● Dataset content:
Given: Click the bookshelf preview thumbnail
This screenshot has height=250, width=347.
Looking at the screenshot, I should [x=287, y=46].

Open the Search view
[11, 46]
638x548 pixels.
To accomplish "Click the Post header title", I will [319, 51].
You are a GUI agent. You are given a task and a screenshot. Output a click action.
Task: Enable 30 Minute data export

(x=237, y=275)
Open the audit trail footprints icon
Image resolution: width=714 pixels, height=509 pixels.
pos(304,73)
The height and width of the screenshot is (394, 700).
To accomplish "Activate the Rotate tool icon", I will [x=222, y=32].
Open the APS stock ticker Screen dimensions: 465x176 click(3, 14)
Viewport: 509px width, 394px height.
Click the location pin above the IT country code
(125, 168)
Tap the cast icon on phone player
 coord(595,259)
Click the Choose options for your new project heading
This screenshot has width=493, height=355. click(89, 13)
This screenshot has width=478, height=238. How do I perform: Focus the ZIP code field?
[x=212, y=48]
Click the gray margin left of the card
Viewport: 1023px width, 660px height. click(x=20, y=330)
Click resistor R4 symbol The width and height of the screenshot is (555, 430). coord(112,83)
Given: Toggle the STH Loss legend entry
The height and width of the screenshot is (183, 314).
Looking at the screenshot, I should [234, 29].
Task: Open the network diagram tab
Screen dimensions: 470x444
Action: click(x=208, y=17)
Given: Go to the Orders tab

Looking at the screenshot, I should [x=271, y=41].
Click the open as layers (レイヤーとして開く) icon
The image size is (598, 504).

● What is needed: The expected answer is the lines from the one containing "Tap the cast icon on phone player" through the end of the material, reproduced exactly with both ends kept.

● Exercise solution:
Tap the cast icon on phone player
 coord(595,259)
Click the Choose options for your new project heading
This screenshot has width=493, height=355. click(89, 13)
This screenshot has width=478, height=238. How do I perform: Focus the ZIP code field?
[x=212, y=48]
Click the gray margin left of the card
Viewport: 1023px width, 660px height. click(x=20, y=330)
Click resistor R4 symbol The width and height of the screenshot is (555, 430). coord(112,83)
Given: Toggle the STH Loss legend entry
The height and width of the screenshot is (183, 314).
Looking at the screenshot, I should [234, 29].
Task: Open the network diagram tab
Screen dimensions: 470x444
Action: click(x=208, y=17)
Given: Go to the Orders tab

Looking at the screenshot, I should [x=271, y=41].
Click the open as layers (レイヤーとして開く) icon
The image size is (598, 504).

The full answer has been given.